··· Extract
In connection with the allegation that portions of the testimony of Det. Adams, Officer McCabe, and the defendant himself, are missing, the defendant lists questions and responses that allegedly occurred. He also makes reference to a photograph of himself that was introduced at trial. However, the record does not support defendant's contentions. The court reporter certified that there was no recross-examination of Detective Adams. Further, Officer McCabe did not testify on rebuttal. Sgt. Brown testified on rebuttal that the defendant was not taken to Charity Hospital. Finally, the defendant was permitted to testify that the police officers took him to Charity Hospital for treatment. The photograph to which the defendant refers was the Polaroid photograph taken the night of the offense and shown to Detective Henry. The photograph was introduced into evidence without objection by the defendant.

After having reviewed the defendant's allegations, it appears that there are no "missing transcripts." The appeal record includes a transcript of all testimony taken at trial, including the jury charges, and transcripts of the motion and sentencing hearings. The court reporter certified that there were no objections during closing argument.

This assignment is without merit.

FIRST ASSIGNMENT OF ERROR: The State failed to produce sufficient evidence to support the conviction of possession of a firearm while distributing cocaine.

Because of our disposition of the double jeopardy issue, this assignment of error is moot.

SECOND ASSIGNMENT OF ERROR: The trial court erred in finding him to be a second felony offender.

The defendant argues that the State did not prove that his guilty plea to the predicate offense was knowingly and voluntarily made.

A review of the record reveals that the defendant did not file a written response to the multiple bill of information. Defendant's only objection at the multiple bill hearing went to the issue of chain of custody of the police records introduced into evidence.

The defendant's failure to file such a written response or object at the hearing precludes appellate review of defendant's argument. La.R.S. 15:529.1 D(1)(b); State v. Cossee, 95-2218 (La.App. 4 Cir. 7/24/96), 678 So. 2d 72.

This assignment is without merit.

THIRD ASSIGNMENT OF ERROR: The trial court imposed unconstitutionally excessive sentences.

In light of our disposition of the double jeopardy issue, the sentence on the multiple bill is vacated and the case is remanded for resentencing.
······
··· Information given
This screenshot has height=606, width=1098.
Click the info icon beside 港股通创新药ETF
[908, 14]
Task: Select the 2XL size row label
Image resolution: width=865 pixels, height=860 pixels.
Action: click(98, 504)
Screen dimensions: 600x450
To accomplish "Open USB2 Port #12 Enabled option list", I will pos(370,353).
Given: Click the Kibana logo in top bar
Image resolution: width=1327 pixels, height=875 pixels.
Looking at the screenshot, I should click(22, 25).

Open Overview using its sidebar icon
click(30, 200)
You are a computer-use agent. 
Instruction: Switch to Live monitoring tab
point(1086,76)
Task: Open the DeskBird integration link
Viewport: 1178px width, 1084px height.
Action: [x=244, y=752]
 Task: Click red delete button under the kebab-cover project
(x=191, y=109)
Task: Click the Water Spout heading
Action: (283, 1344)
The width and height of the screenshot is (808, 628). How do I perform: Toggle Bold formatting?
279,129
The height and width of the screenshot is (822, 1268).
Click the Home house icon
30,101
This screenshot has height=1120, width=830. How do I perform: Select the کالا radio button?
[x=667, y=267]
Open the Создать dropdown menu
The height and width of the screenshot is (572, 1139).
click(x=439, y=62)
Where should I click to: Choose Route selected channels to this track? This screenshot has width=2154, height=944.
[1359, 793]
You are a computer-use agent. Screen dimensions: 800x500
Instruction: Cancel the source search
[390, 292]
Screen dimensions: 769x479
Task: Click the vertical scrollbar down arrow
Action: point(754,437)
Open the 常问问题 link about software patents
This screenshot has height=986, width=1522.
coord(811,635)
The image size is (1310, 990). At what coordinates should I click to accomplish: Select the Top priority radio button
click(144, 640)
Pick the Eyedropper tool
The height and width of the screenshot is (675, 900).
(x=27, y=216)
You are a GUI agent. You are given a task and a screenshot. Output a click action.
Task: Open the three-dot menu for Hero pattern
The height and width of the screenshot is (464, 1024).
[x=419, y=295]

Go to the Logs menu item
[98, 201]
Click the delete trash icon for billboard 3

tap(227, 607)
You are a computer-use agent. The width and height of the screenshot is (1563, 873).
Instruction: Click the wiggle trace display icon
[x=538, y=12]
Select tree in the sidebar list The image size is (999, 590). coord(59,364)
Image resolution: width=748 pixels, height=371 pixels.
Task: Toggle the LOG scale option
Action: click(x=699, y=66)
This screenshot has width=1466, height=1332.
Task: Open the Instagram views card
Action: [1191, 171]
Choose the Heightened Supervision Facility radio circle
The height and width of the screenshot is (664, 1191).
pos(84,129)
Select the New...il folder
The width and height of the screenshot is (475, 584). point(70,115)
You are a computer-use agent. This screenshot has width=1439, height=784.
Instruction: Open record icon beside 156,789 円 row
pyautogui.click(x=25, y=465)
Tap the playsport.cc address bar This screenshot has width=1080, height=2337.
······
Work order 1
In the court opinion excerpt, swap "chain of custody" for "authenticity" and give the stretch from "A review of" through "introduced into evidence.".
Work order 2
Name every police officer mentioned in the court opinion excerpt.
The records are separate material and have no connection to the court opinion excerpt.

Answer section 1
A review of the record reveals that the defendant did not file a written response to the multiple bill of information. Defendant's only objection at the multiple bill hearing went to the issue of authenticity of the police records introduced into evidence.

Answer section 2
Detective Adams, Officer McCabe, Sgt. Brown, Detective Henry